Abstract

Leigh syndrome (LS) is a congenital mitochondrial disease. Patients with LS develop metabolic abnormality and progressive dysfunctions in brain, skeletal and cardiac muscles, eventually leading to early death. A mouse model of LS with deficiency of a Complex I subunit, Ndufs4-null mice (KO), was used in this study. Depleted NAD + level and NAD + redox imbalance were observed in KO brain and lead to inhibitions of poly (ADP-ribose) polymerase (PARP)-dependent DNA repair and SOD2 activity via protein hyperacetylation. These inhibitions promoted oxidative stress and increased H2Ax phosphorylation, a DNA damage marker, leading to neurological impairments in KO. To counteract the NAD + depletion associated with the pathogenesis of KO, we targeted NAD + salvage pathway to increase NAD + pool size. Supplementation of nicotinamide mononucleotide (NMN), a NAD + precursor, doubled lifespan of KO mice from 55 to 110 days, but did not attenuate neurological impairments, owing to the failure to elevate NAD + levels in brain. We next determined the underlying mechanisms by which NMN extended lifespan of KO without impacting brain NAD + pool. NMN elevated NAD + levels in skeletal and cardiac muscles of KO, resulting in blunted hyperacetylation and attenuated systolic dysfunction.

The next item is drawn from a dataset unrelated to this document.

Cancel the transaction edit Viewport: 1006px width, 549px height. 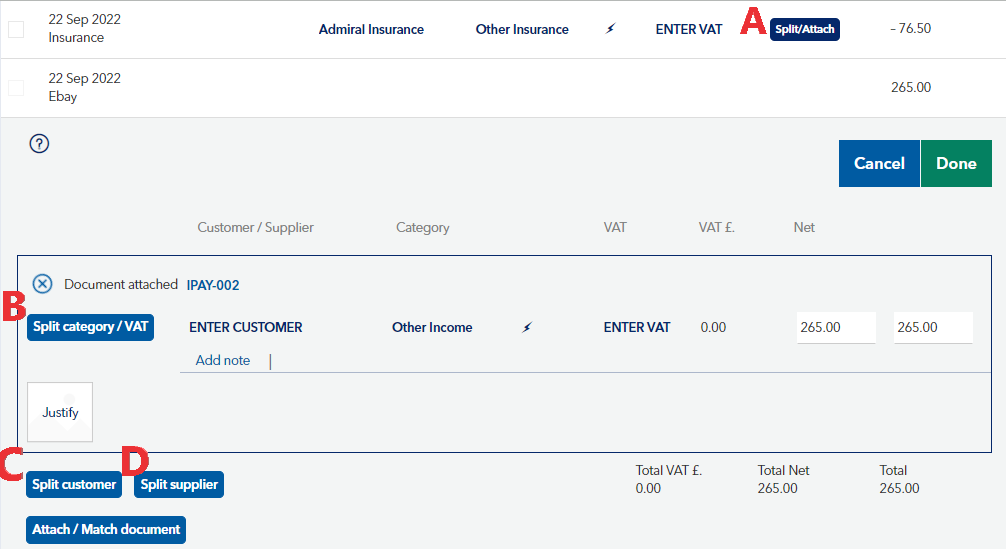pos(879,164)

NMN lowered lactate levels in serum and muscles of KO, associated with suppression of hypoxic signaling (lowered HIF1α, LDHA levels). The data suggest a NAD + -sensitive mechanism that suppresses glycolysis in KO treated by NMN via hypoxic signaling. While acetylation levels of HIF1α protein were unchanged in KO, acetylation of glutamate dehydrogenase (GDH) was upregulated in KO and suppressed by NMN. Deacetylation of GDH after NMN treatment promoted upregulation of α-ketoglutarate (KG) level in KO, a co-substrate needed for HIF1α degradation. The results suggested that KG may be beneficial to KO. To determine the therapeutic potential of KG, dimethyl-ketoglutarate (DMKG), a cell permeable form of KG, was administered to KO. DMKG extended lifespan and improved systolic function in KO, associated with suppressed hypoxic signaling. Collectively, this study identified NAD + -dependent pathogenic mechanisms that may lead to translatable interventions for LS and mitochondrial cardiomyopathy.